Perhaps, but CB beat me to the good advice!

To the OP, you've already got some good beginner choices. B. albopilosum ("Curly hair"), G. pulchra, B. smithi, and A. seemanni are all great choices... the others, not so much. Click me for some more choices that may tickle your fancy.

Reactions: Like 2 | Funny 2


----------



## Luke092601 (Nov 16, 2016)

cold blood said:


> You have 3 listed that are good ones.   G. pulchra, B. smithi and B. albopilosum (curly hair).
> 
> Seemani can have an attitude, and they burrow a lot.   P. irminia (sun tiger) is one of the faster, more defensive new worlds, also packing some of the strongest NW venom....plus they are exceptionally reclusive, making them a terrible beginner t.
> 
> ...


Hey thanks for all the info and suggestions  I'd say I am an intermidiate keeper. I own B. Vagans, G. Rosea and a GBB. Just looking for some new ones for February's reptile show. I've owned tarantulas before but I was looking to get back into the hobby, thanks


----------



## Luke092601 (Nov 16, 2016)

EulersK said:


> Perhaps, but CB beat me to the good advice!
> 
> To the OP, you've already got some good beginner choices. B. albopilosum ("Curly hair"), G. pulchra, B. smithi, and A. seemanni are all great choices... the others, not so much. Click me for some more choices that may tickle your fancy.

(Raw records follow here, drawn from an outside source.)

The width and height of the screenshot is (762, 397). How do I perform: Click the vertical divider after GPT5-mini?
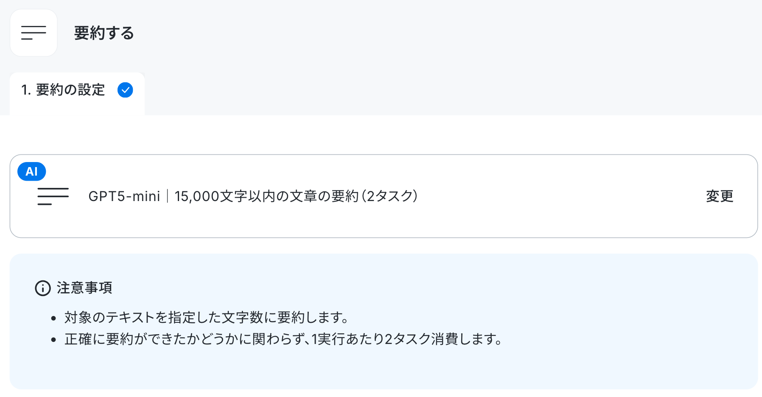(x=168, y=196)
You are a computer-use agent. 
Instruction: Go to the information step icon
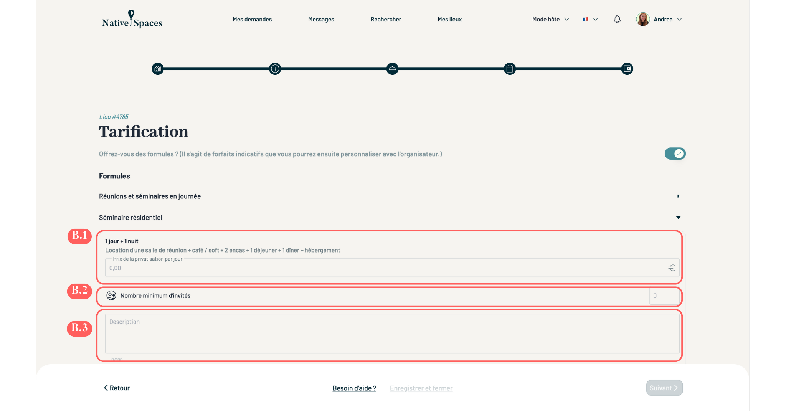(x=275, y=69)
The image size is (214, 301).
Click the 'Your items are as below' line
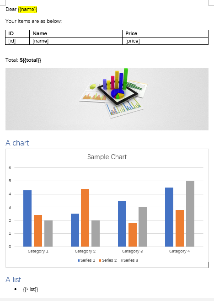(x=33, y=21)
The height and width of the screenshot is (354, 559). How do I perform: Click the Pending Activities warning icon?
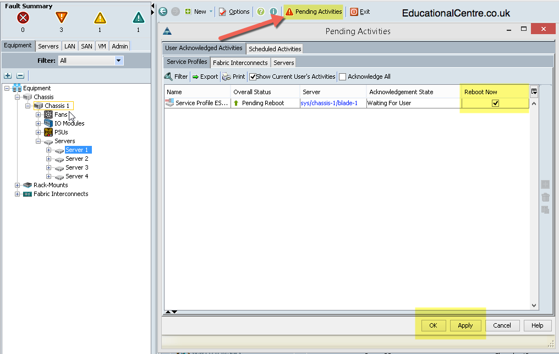tap(289, 12)
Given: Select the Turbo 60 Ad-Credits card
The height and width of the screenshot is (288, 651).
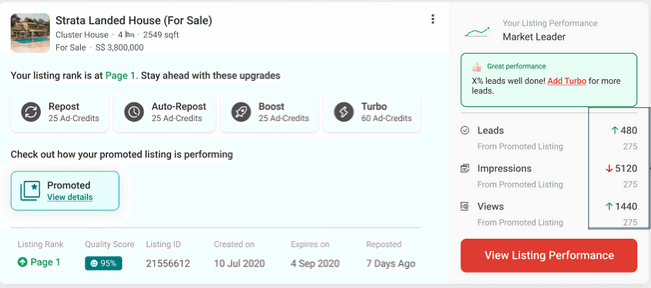Looking at the screenshot, I should pyautogui.click(x=372, y=113).
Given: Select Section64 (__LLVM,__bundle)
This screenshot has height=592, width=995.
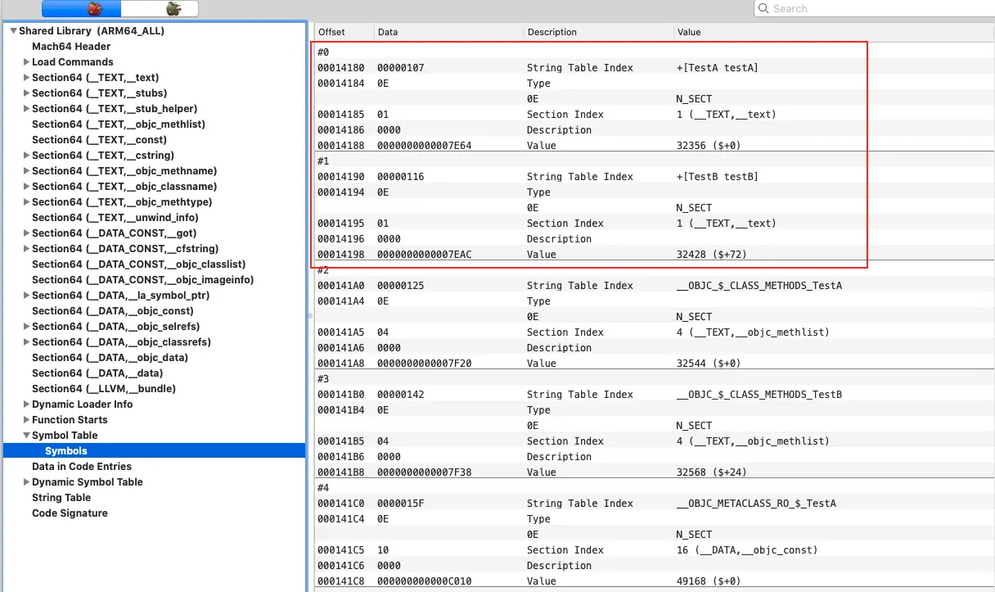Looking at the screenshot, I should coord(104,389).
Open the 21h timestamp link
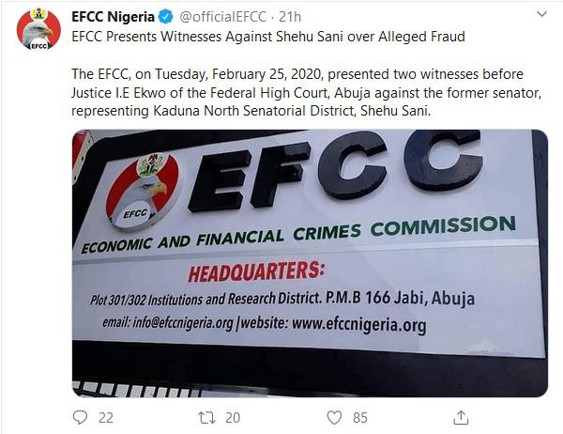The image size is (563, 434). point(289,17)
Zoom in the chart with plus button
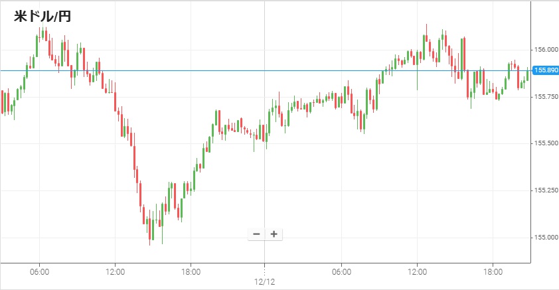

Thanks for all the info  Yeah I knew some where a bit more aggressive than others but some are categorized into a category and it isn't most true for a lot. I've heard some P. Metallica are mean and fast and all but I've heard stories of some letting them be held and nice and all, some even not caring if you mess around in their cage with them in it.


----------



## cold blood (Nov 16, 2016)

Luke092601 said:


> Thanks for all the info  Yeah I knew some where a bit more aggressive than others but some are categorized into a category and it isn't most true for a lot. I've heard some P. Metallica are mean and fast and all but I've heard stories of some letting them be held and nice and all, some even not caring if you mess around in their cage with them in it.


Anybody holding a P.metallica or *ANY* pokie, loses *ALL* credibility in the hobby instantly.    Doing so is just plain stupid, regardless of the perceived attitude of the individual spider.

Mean and aggressive aren't the right words either as they don't have emotions and aren't out looking to attack anything that isn't prey....defensive is a better description...as is skittish for many.

Reactions: Like 2 | Agree 14


----------



## AlbatrossWarrior (Nov 16, 2016)

I'd be wary of a B. albopilosum if I were you, in my experience, there is a LOT of variety between individuals of this species. My first ever T, Kirby, was a B. albo. I got her as a 1/2 inch specimen and after two years she's barely 2 inches, and is by far my most "docile" or "nice" spider I own. Aragog was my second T and I got her at about 2 inches, 2 years later and shes 5 inches and is definitely not a spider I could hold, will readily flick hairs. Nonetheless, one of my favorite species


----------



## Walker253 (Nov 16, 2016)

Luke092601 said:


> So I am looking to get a nee tarantula and was wondering what are some slow/nice/docile tarantulas? They can look bland or really cool, I have on my list (can't remember the scientifc names)
> 
> Honduran Curly Hair
> Venezuelan Sun Tiger
> ...


I take your post as having 2 parts, your question of opinions of docile and slow tarantulas. The second part showing your overall want list.
As  others stated, the B albo., G pulchra, and B smithi (a little less so recommended due to some being known as hair kickers) are good for being relatively slow and docile. Question for others, Is the G puchra the most good natured T out there?
The A seemanni is rather feisty imo. Easy to keep, but a beginning gateway to more aggressive T's. I've had 2 and I'm not holding either. I'd rather hold my H gigas.
The rest on your list would identify you as having a screw loose if you chose to hold one of them.
Nice want list though
Now, tarantulas that I believe are slow and docile that aren't on your list:
A hentzi
A anax
B schroederi
E campestratus
Euthalus sp red
G pulchripes
P scofra

Any of those could be held on most days without worry of hairs getting kicked your way.
Happy hunting

Reactions: Like 1 | Love 1


----------



## AlbatrossWarrior (Nov 16, 2016)

Walker253 said:


> I'd rather hold my H gigas.


Funny you say that, my MM H. gigas has chilled out so much recently, I was moving him around so I could measure him, and he was so calm I was tempted to just have him sit on my hand, would have been a much more accurate measurement!  He's much nicer than two of my Brachypelmas anyways...

Reactions: Like 1


----------



## Walker253 (Nov 16, 2016)

AlbatrossWarrior said:


> Funny you say that, my MM H. gigas has chilled out so much recently, I was moving him around so I could measure him, and he was so calm I was tempted to just have him sit on my hand, would have been a much more accurate measurement!  He's much nicer than two of my Brachypelmas anyways...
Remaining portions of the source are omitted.